═════ Entries supplied

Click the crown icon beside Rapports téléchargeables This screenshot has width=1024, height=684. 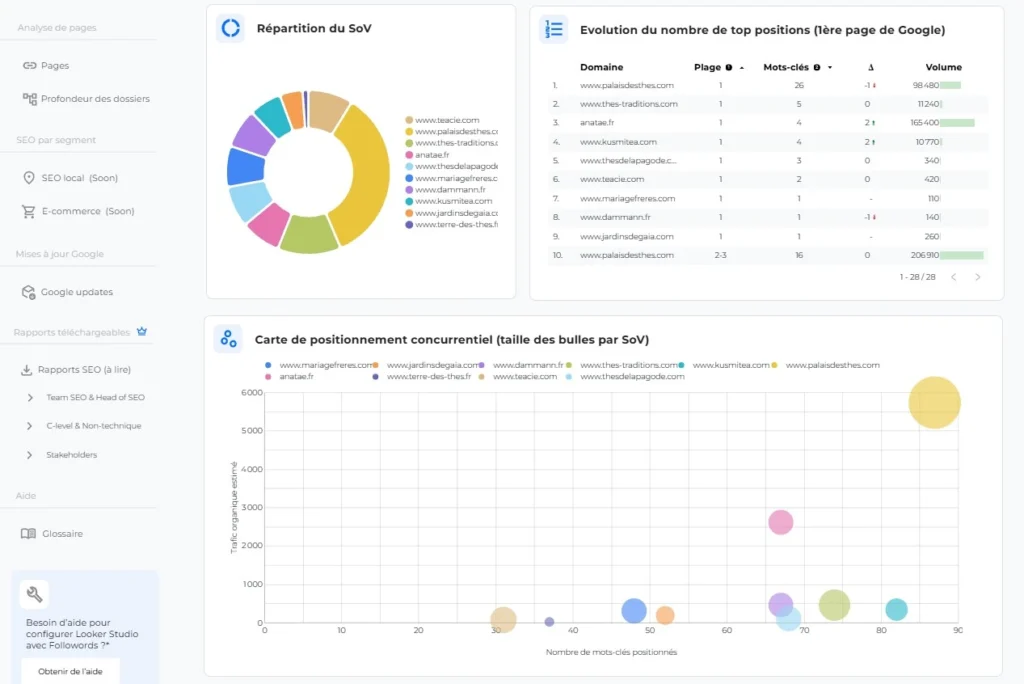click(x=141, y=331)
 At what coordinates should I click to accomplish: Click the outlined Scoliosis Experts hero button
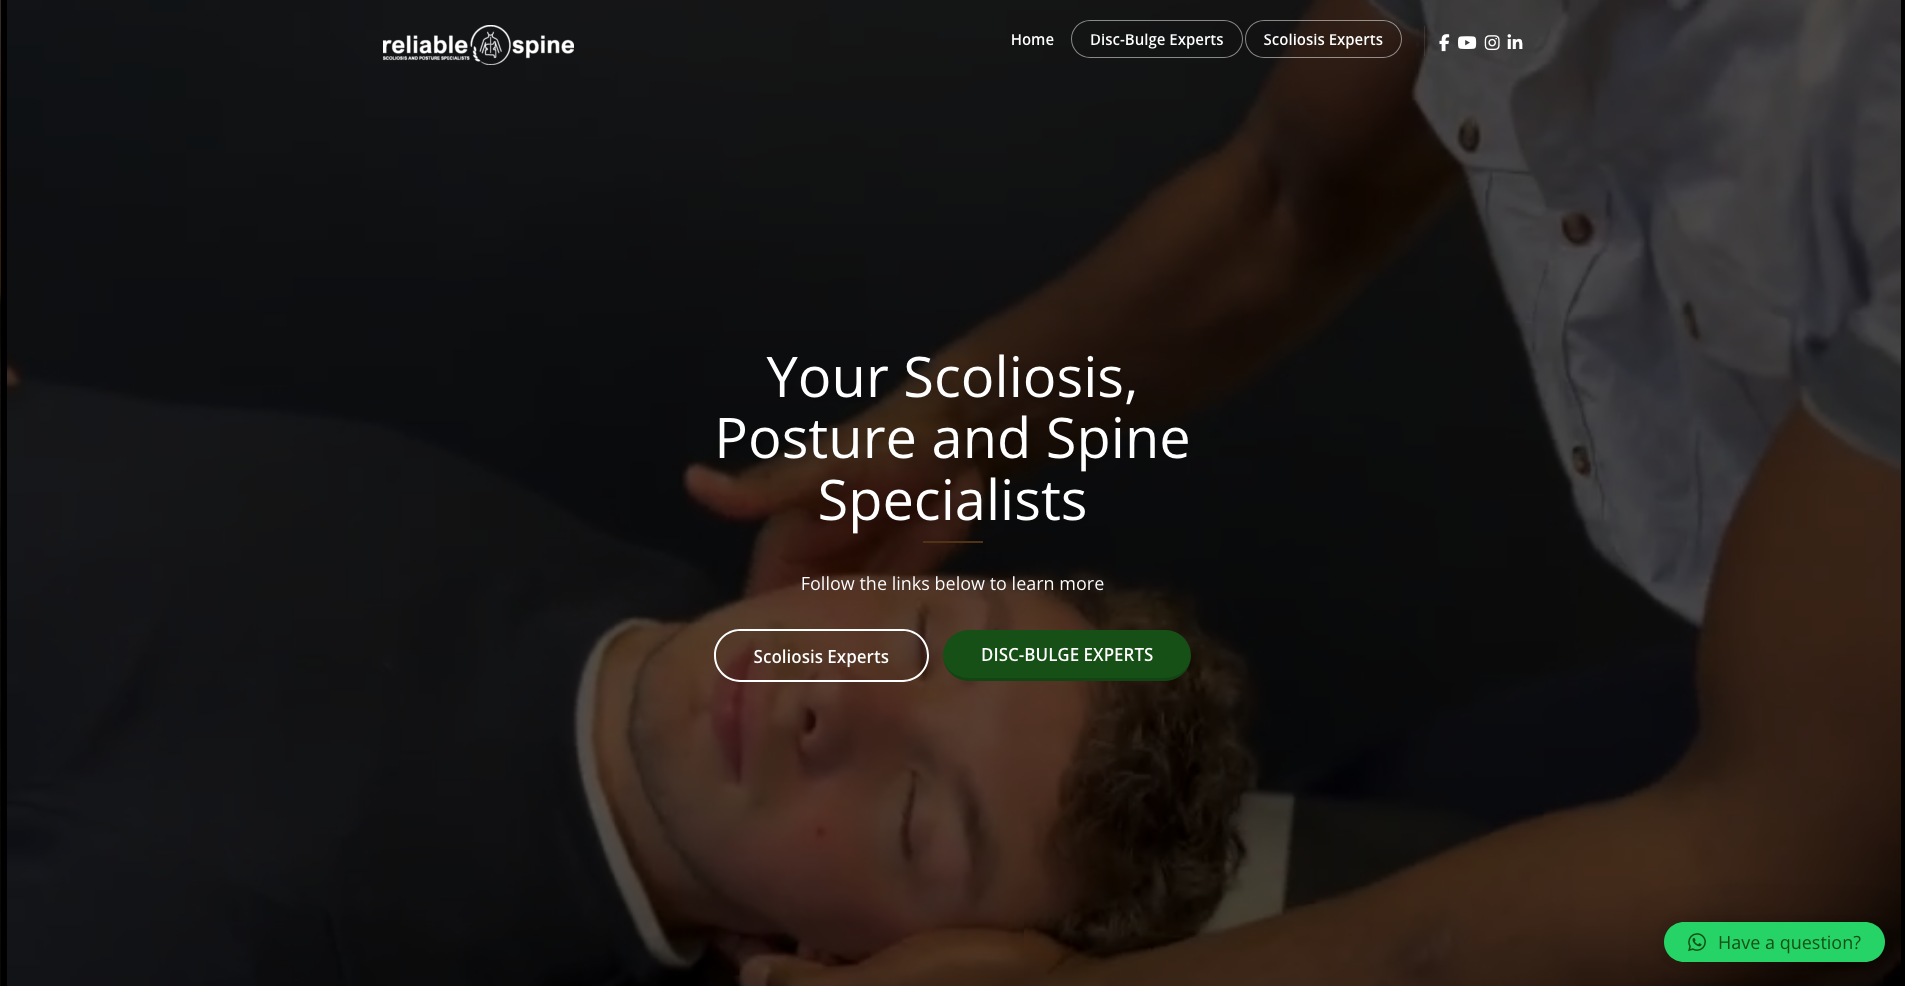pos(821,656)
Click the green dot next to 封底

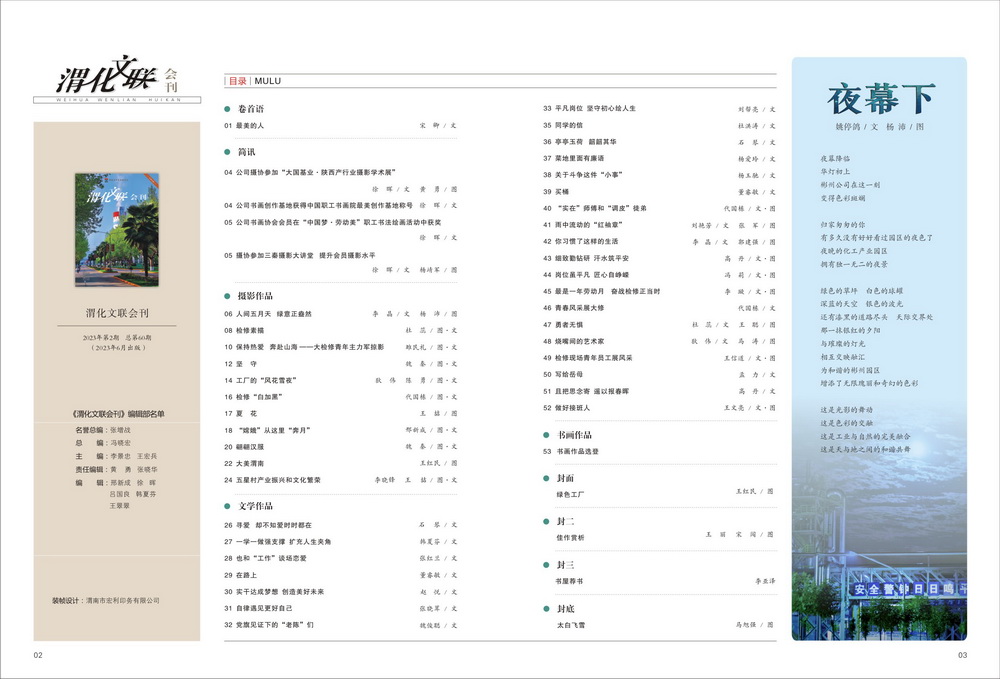547,608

══════════

• What to produce: Print only the lines from the line that contains "At what coordinates" to the final line of the data, inclusive. Pictures stay out.

• Output for this exercise:
 At what coordinates should I click to accomplish: Click the outlined Scoliosis Experts hero button
pos(821,656)
Click the green dot next to 封底

547,608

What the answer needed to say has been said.